Monday, June 11, 2007

George Will Captures the Essence of the Fred Thompson Craze


This is an excellent and perceptive read. Mr. Will notes that perhaps the emperor is wearing no clothes. Excerpt:
"Some say he is the Republicans' Rorschach test: They all see in him what they crave. Or he might be the Republicans' dot-com bubble, the result of restless political investors seeking value that the untutored eye might not discern and that might be difficult to quantify but which the investors are sure must be there, somewhere, somehow.

"One does not want to be unfair to Thompson, who may have hidden depths.
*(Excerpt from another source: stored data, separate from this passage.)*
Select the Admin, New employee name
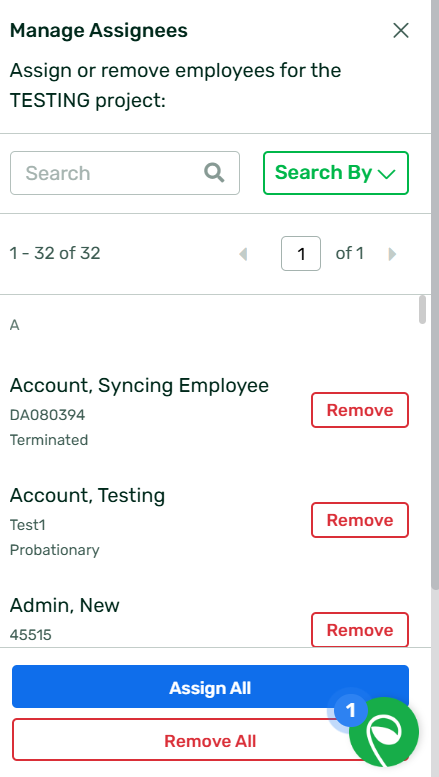 (x=64, y=605)
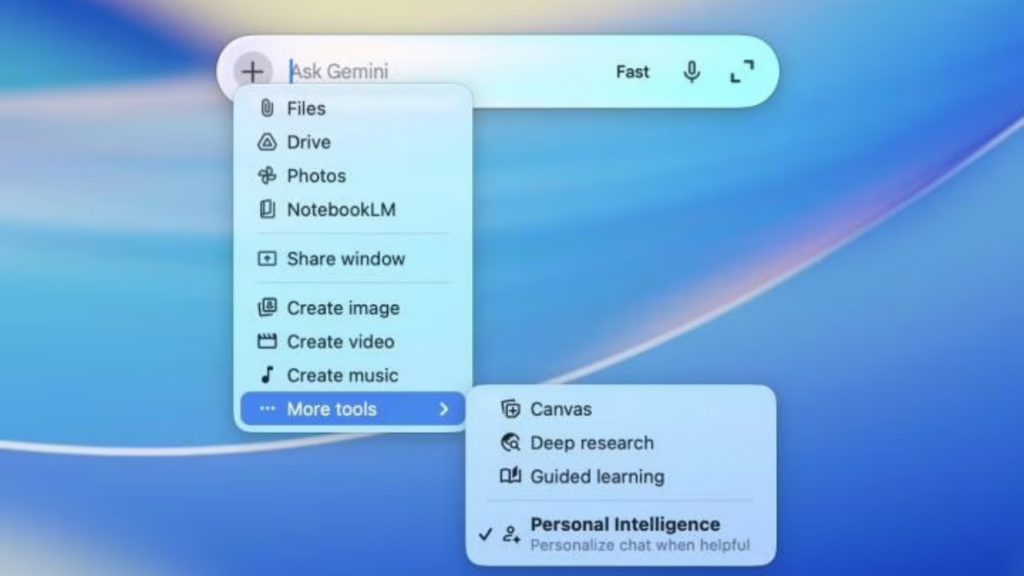Click the microphone icon for voice input
Screen dimensions: 1024x576
[692, 71]
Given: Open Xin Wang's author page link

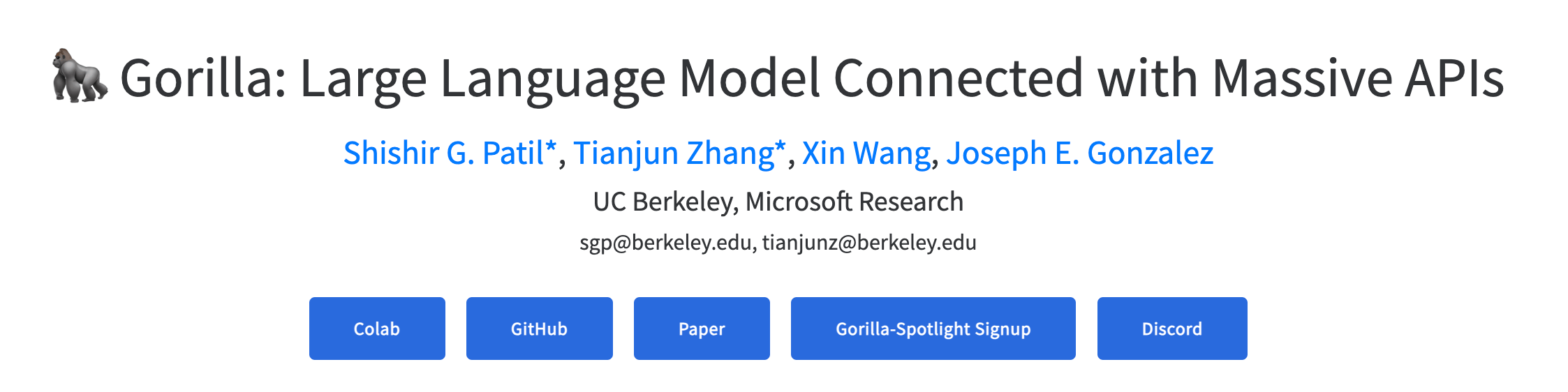Looking at the screenshot, I should click(866, 153).
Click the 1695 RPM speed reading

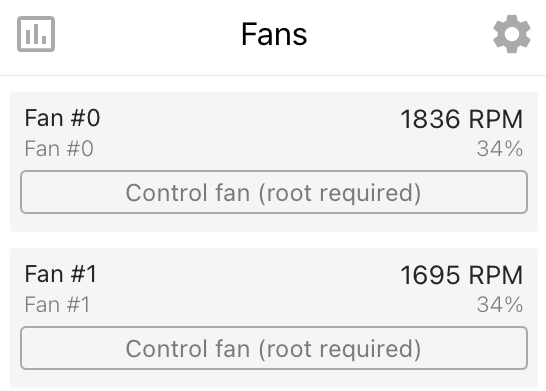pos(461,275)
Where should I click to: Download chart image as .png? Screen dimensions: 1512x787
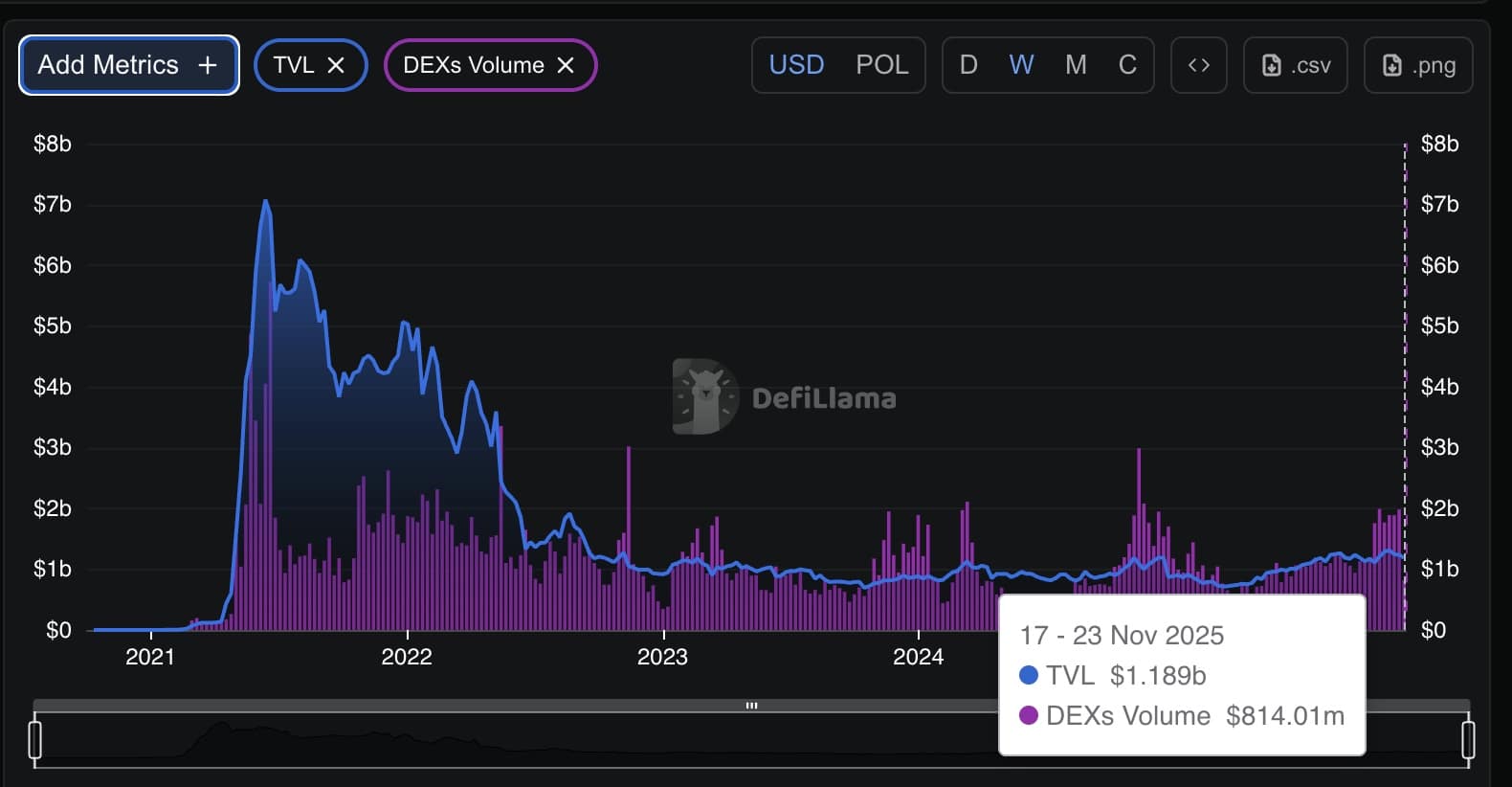[x=1417, y=65]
But ask yourself this: If he did not look like a basset hound who had just read a sad story—say, "Old Yeller"—and if he did not talk like central casting's idea of the god Sincerity, would anyone think he ought to be entrusted with the nation's nuclear arsenal?"
Ouch.

The Kosher Hedgehog dissents: Of course, George Will was also one of the strongest critics of the Harriet Miers nomination to the Supreme Court, for which Lowell was an enthusiastic advocate. If I am not mistaken, Lowell, you accused Mr. Will at the time of elitism and snobbery, suggesting that the basis of Will's opposition was that Ms. Miers did not come from the right schools or socialize with the right crowd. You were right then, and I think the Will article you are citing approvingly today has the same whiff of elitism.

Thompson's experience includes having been an assistant U.S. Attorney; the campaign manager in 1972 for the successful re-election campaign of Senator Howard Baker; co-chief counsel to the Senate Watergate committee; counsel in a Tennessee Parole Board case that ended the political career of Democratic Governor Ray Blanton, whose office was found to have sold pardons; and a term in the U.S. Senate. That resume is far more lustrous than that of a small-town Illinois lawyer, undistinguished one-term member of Congress and failed Senate candidate who received the GOP Presidential nomination in 1860, a fellow named Abraham Lincoln. I don't think the likes of George Will would have been much impressed by Lincoln at the time either.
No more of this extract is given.